Provided records:
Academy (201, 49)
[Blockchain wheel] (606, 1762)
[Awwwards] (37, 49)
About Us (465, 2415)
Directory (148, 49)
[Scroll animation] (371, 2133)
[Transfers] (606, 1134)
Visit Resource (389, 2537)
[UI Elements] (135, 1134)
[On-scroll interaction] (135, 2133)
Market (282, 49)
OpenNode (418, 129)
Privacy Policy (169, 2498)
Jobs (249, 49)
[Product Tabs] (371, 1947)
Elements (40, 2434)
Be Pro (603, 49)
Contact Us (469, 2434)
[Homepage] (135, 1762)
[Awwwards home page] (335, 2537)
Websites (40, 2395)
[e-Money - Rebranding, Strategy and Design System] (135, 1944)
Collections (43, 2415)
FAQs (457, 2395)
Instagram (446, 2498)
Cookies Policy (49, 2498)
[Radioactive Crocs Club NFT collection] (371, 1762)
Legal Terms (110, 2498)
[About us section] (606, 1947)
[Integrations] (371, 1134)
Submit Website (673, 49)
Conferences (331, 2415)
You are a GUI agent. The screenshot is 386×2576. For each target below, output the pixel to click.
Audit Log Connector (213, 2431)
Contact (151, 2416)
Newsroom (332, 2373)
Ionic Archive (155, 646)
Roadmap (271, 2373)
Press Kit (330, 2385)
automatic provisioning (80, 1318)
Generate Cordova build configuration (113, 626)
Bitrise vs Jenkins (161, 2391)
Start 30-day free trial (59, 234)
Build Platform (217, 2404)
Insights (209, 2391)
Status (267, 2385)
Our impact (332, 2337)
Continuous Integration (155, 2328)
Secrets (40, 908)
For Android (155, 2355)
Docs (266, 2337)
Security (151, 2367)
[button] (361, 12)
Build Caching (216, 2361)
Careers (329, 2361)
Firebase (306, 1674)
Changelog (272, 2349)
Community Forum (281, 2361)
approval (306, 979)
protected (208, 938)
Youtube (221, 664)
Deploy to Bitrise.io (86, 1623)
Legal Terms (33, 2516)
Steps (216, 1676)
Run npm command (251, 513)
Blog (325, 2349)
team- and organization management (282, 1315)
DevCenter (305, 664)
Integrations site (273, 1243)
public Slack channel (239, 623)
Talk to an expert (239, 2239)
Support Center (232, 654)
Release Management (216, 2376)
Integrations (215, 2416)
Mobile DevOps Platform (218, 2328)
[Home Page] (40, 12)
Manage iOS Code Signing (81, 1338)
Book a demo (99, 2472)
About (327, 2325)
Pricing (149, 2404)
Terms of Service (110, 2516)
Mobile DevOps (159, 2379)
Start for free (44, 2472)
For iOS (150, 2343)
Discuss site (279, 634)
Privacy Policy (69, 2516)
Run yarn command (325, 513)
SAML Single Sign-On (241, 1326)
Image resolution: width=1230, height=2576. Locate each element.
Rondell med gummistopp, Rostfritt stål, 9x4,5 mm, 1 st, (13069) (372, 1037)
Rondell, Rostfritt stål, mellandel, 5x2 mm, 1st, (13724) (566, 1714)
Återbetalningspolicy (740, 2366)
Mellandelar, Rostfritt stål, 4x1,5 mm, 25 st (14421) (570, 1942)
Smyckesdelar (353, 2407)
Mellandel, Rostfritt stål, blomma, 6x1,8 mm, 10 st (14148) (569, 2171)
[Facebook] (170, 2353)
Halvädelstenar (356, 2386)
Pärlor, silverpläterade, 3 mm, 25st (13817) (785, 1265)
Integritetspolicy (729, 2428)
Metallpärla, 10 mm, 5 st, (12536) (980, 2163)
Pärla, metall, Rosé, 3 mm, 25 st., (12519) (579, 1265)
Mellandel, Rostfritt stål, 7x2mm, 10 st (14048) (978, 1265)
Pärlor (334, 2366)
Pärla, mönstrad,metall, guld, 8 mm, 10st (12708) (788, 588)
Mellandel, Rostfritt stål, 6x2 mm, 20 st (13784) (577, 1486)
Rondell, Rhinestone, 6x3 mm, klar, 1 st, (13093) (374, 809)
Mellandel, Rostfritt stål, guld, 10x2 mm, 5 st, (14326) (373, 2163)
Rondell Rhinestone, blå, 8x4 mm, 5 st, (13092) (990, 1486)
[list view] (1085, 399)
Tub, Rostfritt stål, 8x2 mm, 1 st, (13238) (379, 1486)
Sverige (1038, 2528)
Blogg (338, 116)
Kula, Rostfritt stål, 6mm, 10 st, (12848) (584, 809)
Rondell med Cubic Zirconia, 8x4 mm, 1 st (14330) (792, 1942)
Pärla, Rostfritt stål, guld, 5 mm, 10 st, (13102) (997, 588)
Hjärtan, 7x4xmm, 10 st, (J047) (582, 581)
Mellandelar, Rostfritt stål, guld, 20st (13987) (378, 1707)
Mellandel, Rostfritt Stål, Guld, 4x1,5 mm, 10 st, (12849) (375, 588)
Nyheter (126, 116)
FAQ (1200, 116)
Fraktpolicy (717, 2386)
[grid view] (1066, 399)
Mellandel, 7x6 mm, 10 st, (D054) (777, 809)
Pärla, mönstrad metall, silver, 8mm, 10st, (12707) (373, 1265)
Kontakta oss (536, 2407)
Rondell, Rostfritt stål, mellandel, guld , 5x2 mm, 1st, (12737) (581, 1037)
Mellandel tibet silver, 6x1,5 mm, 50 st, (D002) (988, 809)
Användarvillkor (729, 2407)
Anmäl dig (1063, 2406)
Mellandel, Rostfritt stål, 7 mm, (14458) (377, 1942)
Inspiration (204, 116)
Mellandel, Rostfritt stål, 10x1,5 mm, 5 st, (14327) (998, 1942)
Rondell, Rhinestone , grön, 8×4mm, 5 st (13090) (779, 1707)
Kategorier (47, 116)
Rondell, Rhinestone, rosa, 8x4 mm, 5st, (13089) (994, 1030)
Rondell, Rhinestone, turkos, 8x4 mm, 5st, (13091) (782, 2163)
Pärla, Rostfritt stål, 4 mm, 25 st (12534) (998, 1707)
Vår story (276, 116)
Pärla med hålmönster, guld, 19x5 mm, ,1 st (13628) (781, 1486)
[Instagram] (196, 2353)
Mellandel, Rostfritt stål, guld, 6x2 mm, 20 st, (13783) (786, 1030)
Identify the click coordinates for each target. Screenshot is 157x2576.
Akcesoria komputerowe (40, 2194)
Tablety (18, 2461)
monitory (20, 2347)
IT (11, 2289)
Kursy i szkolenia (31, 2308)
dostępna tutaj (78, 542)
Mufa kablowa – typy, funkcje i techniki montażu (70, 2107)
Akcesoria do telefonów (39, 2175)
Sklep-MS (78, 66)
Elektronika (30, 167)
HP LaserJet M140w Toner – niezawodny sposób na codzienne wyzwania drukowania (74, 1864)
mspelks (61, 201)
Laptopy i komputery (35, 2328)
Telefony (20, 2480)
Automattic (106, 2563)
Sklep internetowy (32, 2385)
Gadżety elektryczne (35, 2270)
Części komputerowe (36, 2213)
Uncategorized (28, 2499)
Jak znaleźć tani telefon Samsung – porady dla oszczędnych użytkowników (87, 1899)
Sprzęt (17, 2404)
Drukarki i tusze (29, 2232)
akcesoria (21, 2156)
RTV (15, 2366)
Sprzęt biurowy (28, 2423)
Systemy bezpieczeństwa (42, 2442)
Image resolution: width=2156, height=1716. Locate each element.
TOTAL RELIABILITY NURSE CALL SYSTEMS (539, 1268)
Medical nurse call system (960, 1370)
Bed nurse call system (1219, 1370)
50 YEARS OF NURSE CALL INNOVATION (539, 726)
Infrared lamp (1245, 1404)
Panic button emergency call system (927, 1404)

What you have to do:
From the entries above, restate word for word the lines from the line containing "Mellandel, Rostfritt stål, 6x2" to the line containing "[Instagram] (196, 2353)", both ends included, and nothing more.

Answer space:
Mellandel, Rostfritt stål, 6x2 mm, 20 st (13784) (577, 1486)
Rondell, Rhinestone, 6x3 mm, klar, 1 st, (13093) (374, 809)
Mellandel, Rostfritt stål, guld, 10x2 mm, 5 st, (14326) (373, 2163)
Rondell Rhinestone, blå, 8x4 mm, 5 st, (13092) (990, 1486)
[list view] (1085, 399)
Tub, Rostfritt stål, 8x2 mm, 1 st, (13238) (379, 1486)
Sverige (1038, 2528)
Blogg (338, 116)
Kula, Rostfritt stål, 6mm, 10 st, (12848) (584, 809)
Rondell med Cubic Zirconia, 8x4 mm, 1 st (14330) (792, 1942)
Pärla, Rostfritt stål, guld, 5 mm, 10 st, (13102) (997, 588)
Hjärtan, 7x4xmm, 10 st, (J047) (582, 581)
Mellandelar, Rostfritt stål, guld, 20st (13987) (378, 1707)
Mellandel, Rostfritt Stål, Guld, 4x1,5 mm, 10 st, (12849) (375, 588)
Nyheter (126, 116)
FAQ (1200, 116)
Fraktpolicy (717, 2386)
[grid view] (1066, 399)
Mellandel, 7x6 mm, 10 st, (D054) (777, 809)
Pärla, mönstrad metall, silver, 8mm, 10st, (12707) (373, 1265)
Kontakta oss (536, 2407)
Rondell, Rostfritt stål, mellandel, guld , 5x2 mm, 1st, (12737) (581, 1037)
Mellandel tibet silver, 6x1,5 mm, 50 st, (D002) (988, 809)
Användarvillkor (729, 2407)
Anmäl dig (1063, 2406)
Mellandel, Rostfritt stål, 7 mm, (14458) (377, 1942)
Inspiration (204, 116)
Mellandel, Rostfritt stål, 10x1,5 mm, 5 st, (14327) (998, 1942)
Rondell, Rhinestone , grön, 8×4mm, 5 st (13090) (779, 1707)
Kategorier (47, 116)
Rondell, Rhinestone, rosa, 8x4 mm, 5st, (13089) (994, 1030)
Rondell, Rhinestone, turkos, 8x4 mm, 5st, (13091) (782, 2163)
Pärla, Rostfritt stål, 4 mm, 25 st (12534) (998, 1707)
Vår story (276, 116)
Pärla med hålmönster, guld, 19x5 mm, ,1 st (13628) (781, 1486)
[Instagram] (196, 2353)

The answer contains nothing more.